Nel mondo là fuori sappiamo bene cosa accade. Ma siamo talmente abituati al distacco da ripiegarci sulle piccolezze del mondo qui dentro. E nel mondo qui dentro, in questo periodo, tornano i suggerimenti, attraverso libri e Internet, sul come fare spazio nelle nostre case per sentirci meglio: via le vecchie carte, i vecchi abiti, via tutto quello che accumuliamo senza sapere perché.
Ma c’è un tipo di accumulazione a cui pensiamo più raramente: quella digitale. Lo ricorda Ezra Klein in questo articolo sul New York Times. Klein racconta di aver “ucciso” il suo account gmail dopo vent’anni. Gmail, al suo esordio, era un club per iniziati: si poteva accedere soltanto su invito, offrendo un bel po’ di spazio gratuito rispetto alle altre caselle di posta, e una volta ottenuto (fu, se non ricordo male, Giulia Blasi a invitarmi) si provava persino quel brivido di appartenenza esclusiva che con molta abilità le aziende digitali sollecitavano. Prima di trasformarsi, come ricorda Klein, in entità che ti sfruttano invece di porsi al tuo servizio, come illusoriamente credevamo.
Ma c’è di più. Le nostre vite digitali si sono trasformate in un armadio della vergogna. Non quello, tristemente noto in Italia, dove si celavano i documenti sui crimini nazifascisti. Qualcosa di meno, come sempre. Ovvero,
“quella zona della tua casa dove stiponi le cose che non hanno altro posto dove andare. Non deve essere un armadio. Può essere un garage, una stanza, una cassettiera. Qualunque sia lo spazio, è definito dall’assenza di scelta. Ci sono cose che ti servono lì dentro. Ci sono cose di cui non avrai mai bisogno lì dentro. Ma man mano che l’armadio della vergogna cresce, il compito di scavare o riorganizzare diventa troppo arduo”.

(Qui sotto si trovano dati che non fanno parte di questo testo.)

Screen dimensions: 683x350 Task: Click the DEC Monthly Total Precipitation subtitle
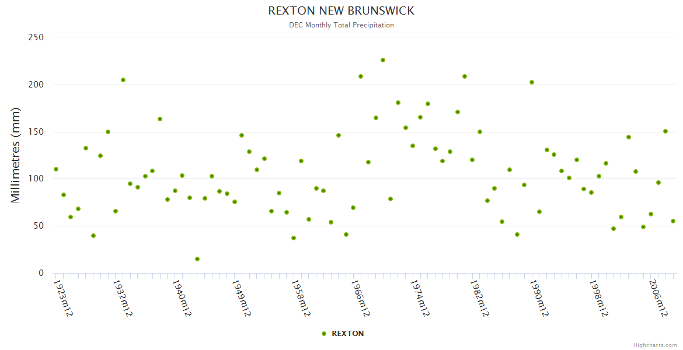(342, 25)
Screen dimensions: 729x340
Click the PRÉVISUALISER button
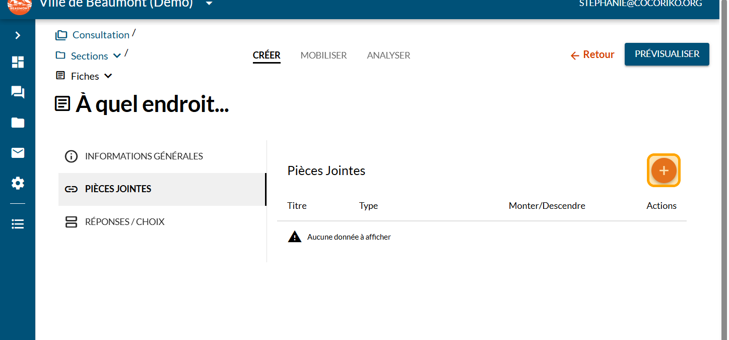[x=667, y=54]
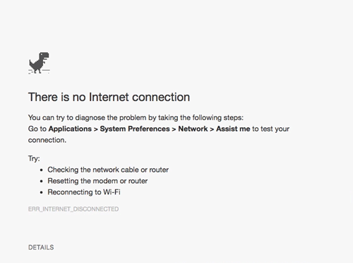Select the bold 'Assist me' text
The height and width of the screenshot is (263, 353).
click(x=233, y=129)
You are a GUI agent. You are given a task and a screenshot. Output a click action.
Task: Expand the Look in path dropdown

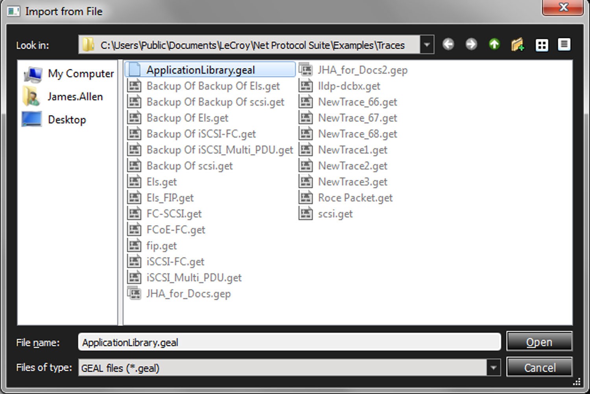(x=427, y=45)
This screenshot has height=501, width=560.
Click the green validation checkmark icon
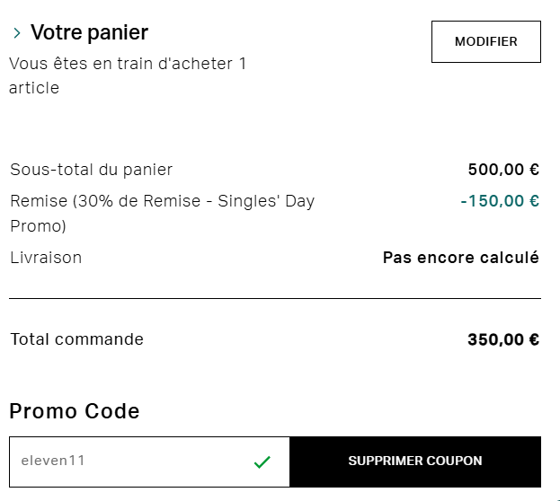click(x=262, y=462)
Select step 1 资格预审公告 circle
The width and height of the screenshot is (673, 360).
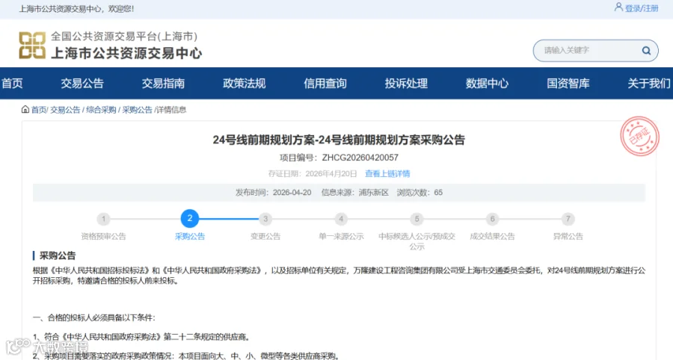[103, 219]
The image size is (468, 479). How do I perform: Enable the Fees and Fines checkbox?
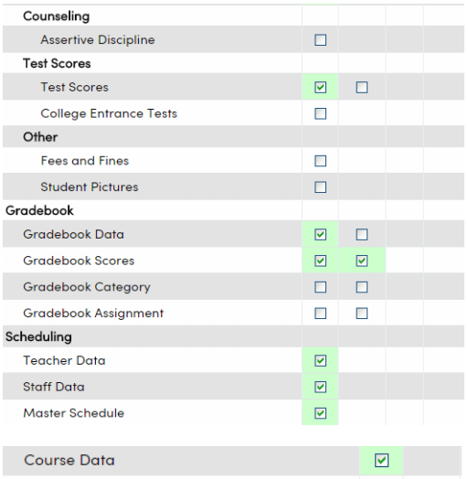click(321, 161)
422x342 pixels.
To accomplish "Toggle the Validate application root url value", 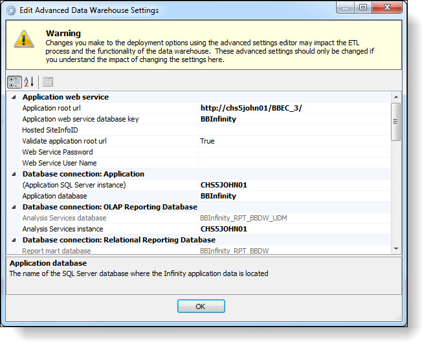I will click(294, 141).
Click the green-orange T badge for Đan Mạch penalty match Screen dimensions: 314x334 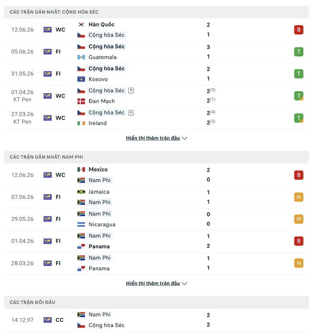(x=298, y=96)
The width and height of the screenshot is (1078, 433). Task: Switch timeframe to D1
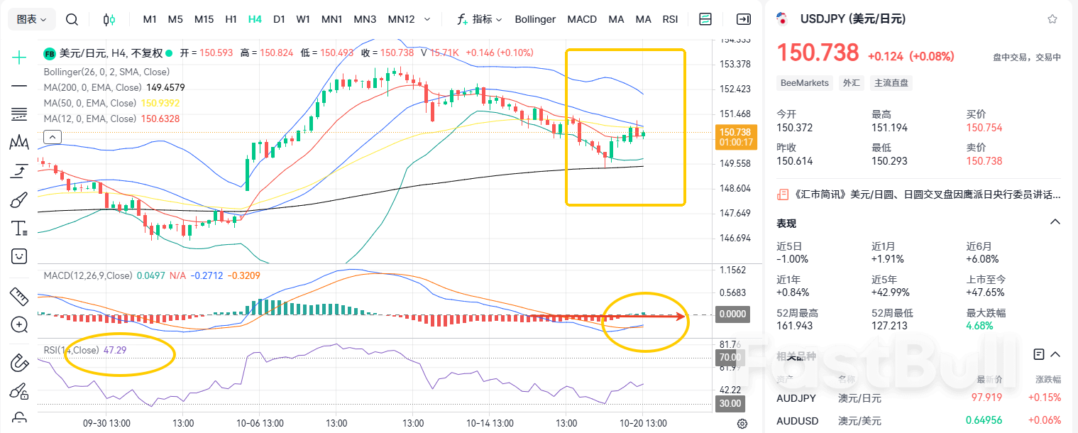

Dunque, scrive Klein, cosa si fa quando si ha un milione di messaggi non letti nella casella di posta? Capita. Ricordo un pomeriggio con Michela Murgia, dieci anni fa: eravamo a Firenze per presentare “L’ho uccisa perché l’amavo”, io sarei ripartita, lei no, e mi stavo riposando nella sua camera d’albergo quando ho sbirciato il suo computer e ho esclamato “Michi, hai cinquecento mail non lette!”. “Per forza: come sopravvivo, altrimenti?”, mi disse.

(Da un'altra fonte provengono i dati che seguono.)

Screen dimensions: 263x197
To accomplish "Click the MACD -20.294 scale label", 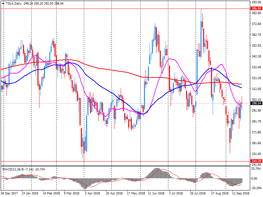I will pyautogui.click(x=256, y=188).
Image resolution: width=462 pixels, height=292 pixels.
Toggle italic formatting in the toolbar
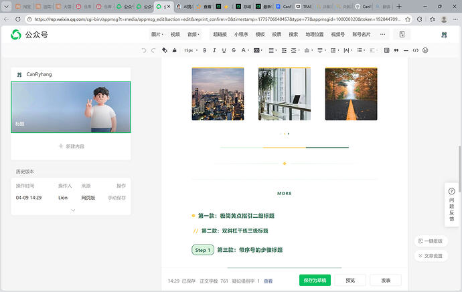click(214, 50)
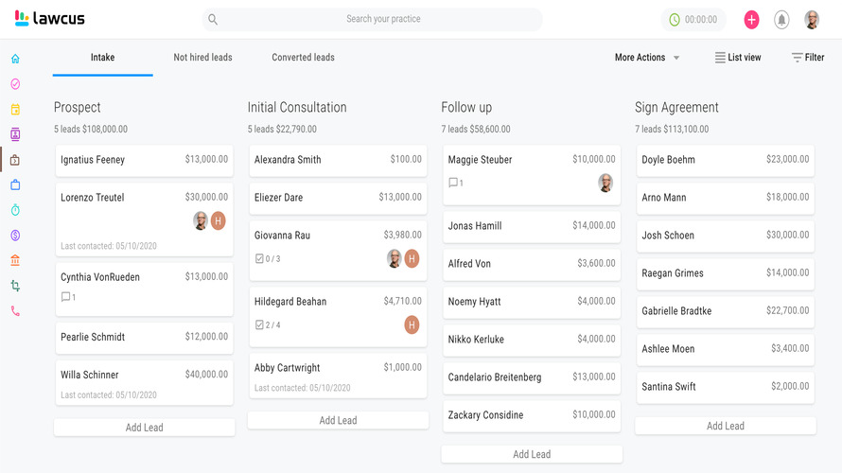Click the briefcase icon in sidebar
Viewport: 842px width, 473px height.
15,184
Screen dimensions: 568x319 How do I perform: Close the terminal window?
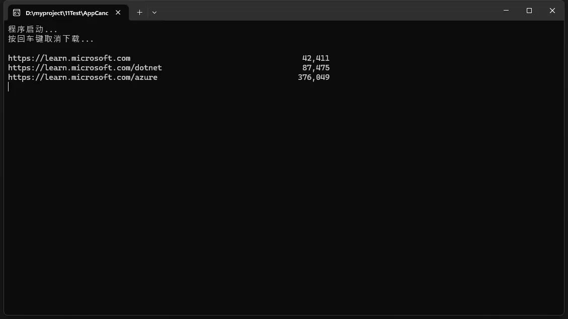(x=552, y=11)
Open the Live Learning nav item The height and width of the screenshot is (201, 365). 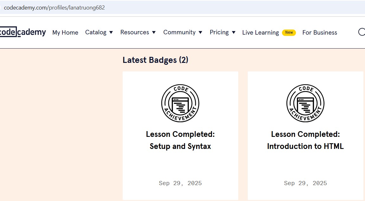pos(260,32)
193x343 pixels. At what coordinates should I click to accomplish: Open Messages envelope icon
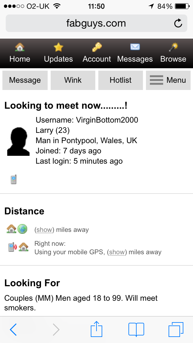tap(135, 47)
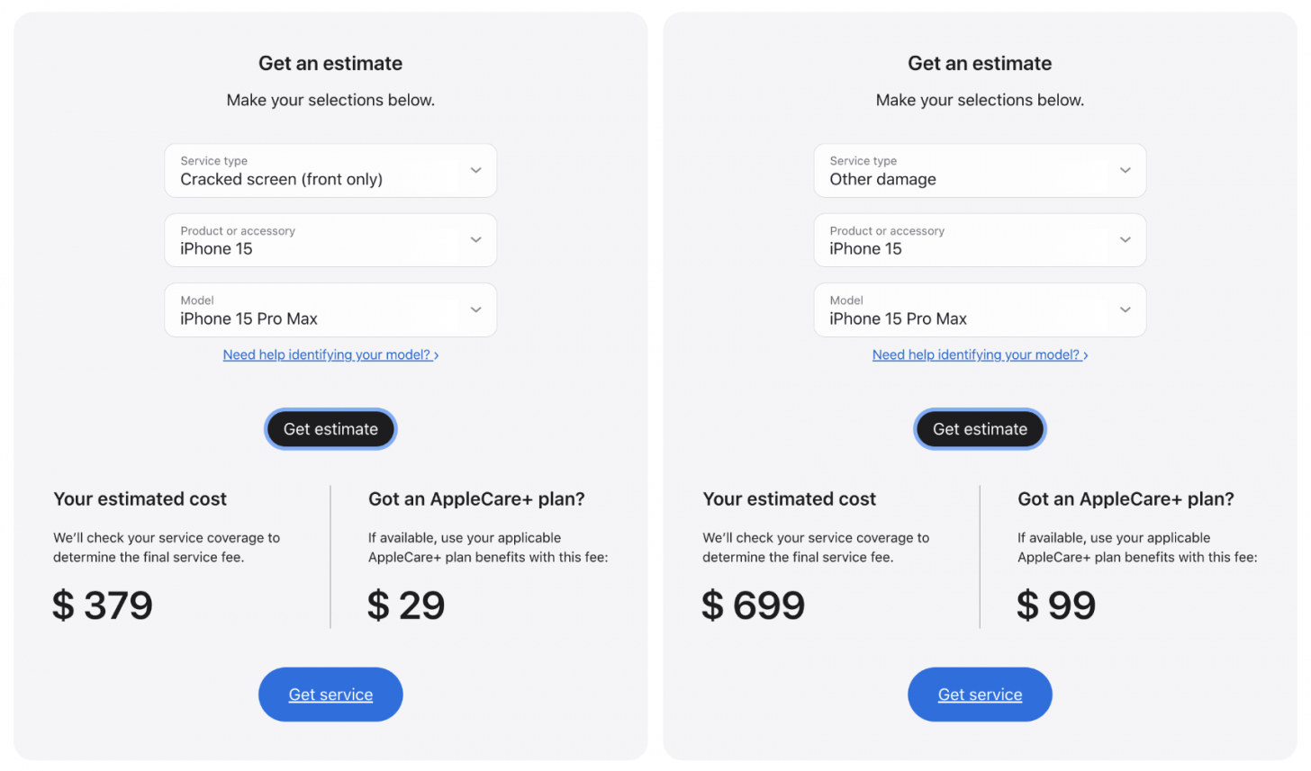Open left panel's Product or accessory dropdown
This screenshot has width=1311, height=771.
330,240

Ora, essendo una fissata col senso del dovere (e di colpa), continuo a leggere tutto. Solo da un anno o due ho cominciato a non rispondere sempre, con il risultato che chi non ha ottenuto risposta (e si tratta nella maggior parte dei casi di richieste di lettura o passaggi radiofonici) mi riscrive, e tutto diventa più complicato. Ma, pur non avendo messaggi non letti, mi ritrovo in quel che dice Klein: è diventato più difficile trovare quel che invece ti serve. Non è solo una questione di algoritmi, credo: è una questione di memoria (la nostra), e non ha troppo a che fare solo con Gmail: quando siamo in presenza di valanghe di informazioni, dimentichiamo quello che stavamo cercando, dimentichiamo quello che ci è utile.

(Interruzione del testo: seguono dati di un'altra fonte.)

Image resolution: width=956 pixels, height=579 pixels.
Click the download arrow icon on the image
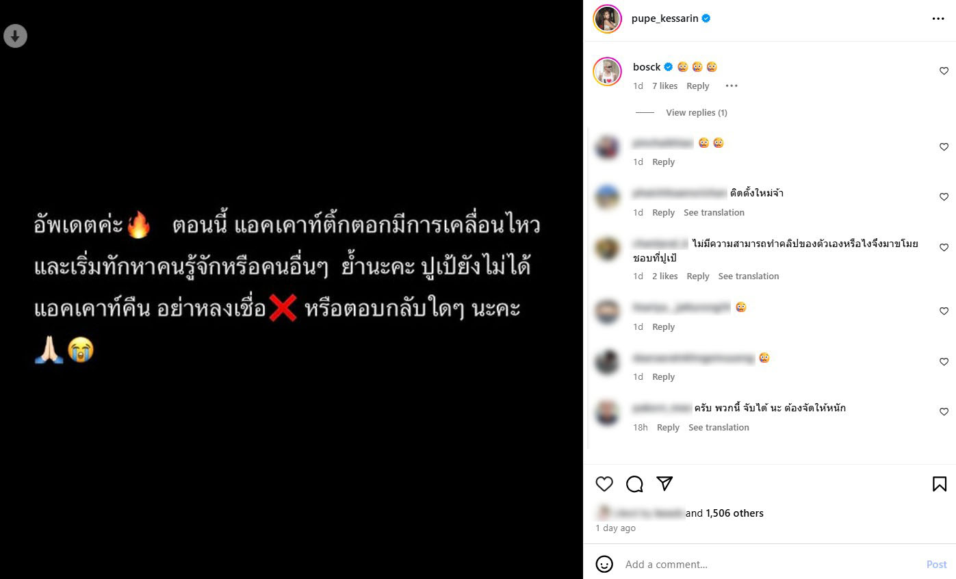15,36
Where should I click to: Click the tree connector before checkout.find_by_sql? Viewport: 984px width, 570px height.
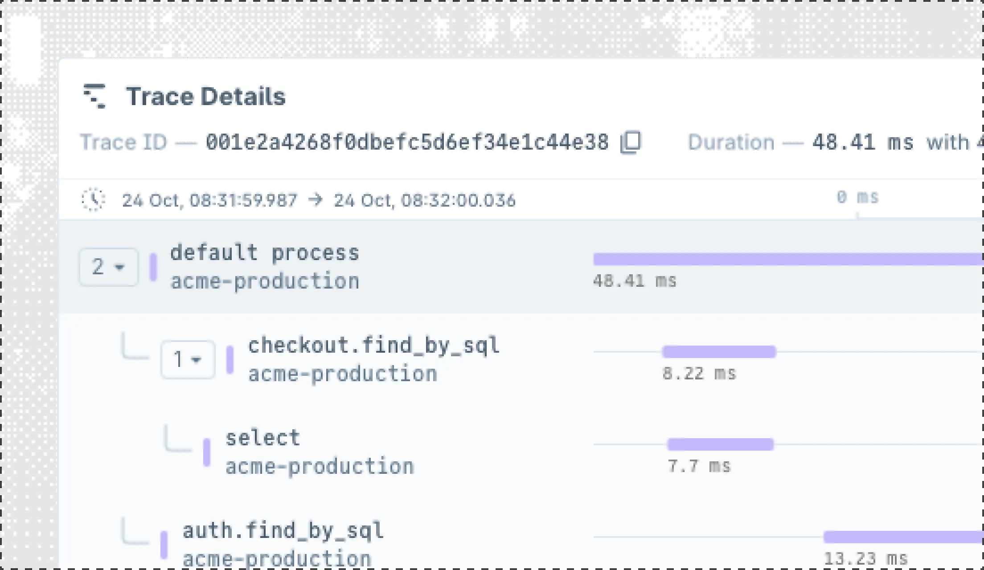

Anche perché non riguarda solo Gmail, prosegue Klein:
“Secondo iCloud, ho più di 23.000 foto e quasi 2.000 video che riposano da qualche parte sui server Apple. Ho decine di migliaia di brani che mi piacciono da qualche parte su Spotify. Quanto viene annotato nella mia app Notes? Quante conversazioni ho archiviato in Messenger, in WhatsApp, in Signal, in Twitter e nei DM di Instagram e Facebook? Ci sono tante cose che ho amato in quegli archivi. Ci sono tante cose che mi farebbe piacere riscoprire. Ma non riesco a trovare ciò che conta nel pantano. Ho rinunciato a provarci”.
La coazione a ripetere è una delle maggiori insidie del nostro tempo. Ci siamo dentro da un quarto di secolo. Magari, cominciamo a parlarne.